● Document section:
<<<<
Search code examples
c#asp.net-coreazure-service-fabricetwevent-flow

'Insufficient system resources' when I listen ETW events with EventFlow on ServiceFabric cluster


I have an ETW listener using EventFlow running on Service Fabric.

This is my configuration file (eventFlowConfig.json):

{
  "inputs": [
    {
      "type": "ETW",
      "sessionNamePrefix": "MyListenerService",
      "cleanupOldSessions": true,
      "reuseExistingSession": true,
      "providers": [
        {
          "providerName": "Provider0"
        }
      ]
    }
  ],
  "filters": [],
  "outputs": [
    {
      "type": "CustomOutput"
    }
  ],
  "schemaVersion": "2018-04-04",

  "extensions": [
    {
      "category": "outputFactory",
      "type": "CustomOutput",
      "qualifiedTypeName": "MyNamespace.EventFlow.Outputs.CustomOutputFactory, MyAssembly"
    }
  ]
}

And this is my entry point:

private static void Main()
{
    try
    {
        string configurationFileName = "eventFlowConfig.json";

        using (var diagnosticsPipeline = ServiceFabricDiagnosticPipelineFactory.CreatePipeline("MyService", configurationFileName))
        {
            ServiceRuntime.RegisterServiceAsync("MyServiceType",
                context => new Service(context)).GetAwaiter().GetResult();

            ServiceEventSource.Current.ServiceTypeRegistered(Process.GetCurrentProcess().Id, typeof(Service).Name);
            // Prevents this host process from terminating so services keeps running. 
            Thread.Sleep(Timeout.Infinite);
        }
    }
    catch (Exception e)
    {
        ServiceEventSource.Current.ServiceHostInitializationFailed(e.ToString());
        throw;
    }
}

When I start/stop my service several times in my local cluster while I am debugging I get this exception:

System.Runtime.InteropServices.COMException: 'Insufficient system resources exist to complete the requested service. (Exception from HRESULT: 0x800705AA)'

I can not restart the service until I restart the computer. The problem is that I am having the same exception in other environments than local.

I've try this: TraceEventSession usage in ServiceFabric application raises insufficient resource error: My service is stateless and is only one instance by node.

Should not this configuration be enough to free/reuse ETW sessions?

"sessionNamePrefix": "MyListenerService",
"cleanupOldSessions": true,
"reuseExistingSession": true,

Has anyone else encountered this problem?

Edit After the answer of @Diego Mendes I've got this executing logman -ets

...
>>>>
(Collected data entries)
<<<<
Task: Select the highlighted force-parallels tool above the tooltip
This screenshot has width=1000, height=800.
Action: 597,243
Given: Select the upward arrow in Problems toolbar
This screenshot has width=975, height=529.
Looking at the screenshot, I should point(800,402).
>>>>
<<<<
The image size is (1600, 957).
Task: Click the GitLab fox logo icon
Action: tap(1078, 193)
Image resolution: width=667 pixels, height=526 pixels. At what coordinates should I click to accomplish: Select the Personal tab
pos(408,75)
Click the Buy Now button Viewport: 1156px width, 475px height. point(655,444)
>>>>
● Problems and tasks:
**A)** In the forum post about the ETW listener, what HRESULT code appears in the exception message?
**B)** Name every top-level key in the eventFlowConfig.json file shown in the ETW listener post.
**C)** Continue the forum post about the ETW listener from where it stops.
None of the records are needed here.

● Expected outputs:
**A)** 0x800705AA

**B)** inputs, filters, outputs, schemaVersion, extensions

**C)**
EventFlow-EtwInput-a8aefb3c-594f-4ac7-b9d8-6da1791fb122 Trace                         Running
EventFlow-EtwInput-fe5f58e6-d1a7-4198-95b2-d343584cf46b Trace                         Running
EventFlow-EtwInput-33f67287-5563-4835-b3a1-5527e4fc5e5e Trace                         Running
EventFlow-EtwInput-959eef04-a5ae-47eb-9b7e-057a9fd3fb28 Trace                         Running
EventFlow-EtwInput-0095f186-d657-4974-a613-213d7eb49def Trace                         Running
EventFlow-EtwInput-8fbc52f5-2de6-4826-bce2-36d8abf0c264 Trace                         Running
EventFlow-EtwInput-8e654b40-c299-48f4-818e-5ebe3c2341a4 Trace                         Running
EventFlow-EtwInput-7ec63ec9-428b-4658-b059-698b5ae66986 Trace                         Running

EventFlow is ignoring my sessionNamePrefix and is overwriting with EventFlow-EtwInput? Could be a bug of EventFlow?

I will try to use EventFlow-EtwInput as my sessionNamePrefix.


Solution

  • As you pointed out, it is happening because you are starting and stopping your service multiple times. Each time you start your service, a new session is created, when you do it on Debug mode, the debugger kill the process before it closes the active sessions.

    From Matt answer you linked:

    Windows has a limit of 64 ETW sessions that can be running concurrently. Consider using a single stateless app running on every node to create a single session.

    You can check when it happens again, if there are any sessions left open by running this command:

    logman -ets

    It will list all active sessions, yours is likely being displayed as something like this:

    MyListenerService-A402EE30-53B7-48E4-B602-76B101C0AB97

    if you have multiple sessions active, is because it isn't closing properly, and also not reusing the old session.

    In the configuration, when you set:

    cleanupOldSessions: If set to TRUE, existing ETW trace sessions matching the sessionNamePrefix will be closed. This helps to collect leftover session instances, as there is a limit on their number.

    reuseExistingSession: If turned on, then an existing trace session matching the sessionNamePrefix will be re-used. If cleanupOldSessions is also turned on, then it will leave one session open for re-use.

    From your settings, you are using both ON, I would try tweaking these values to see if will solve the problem.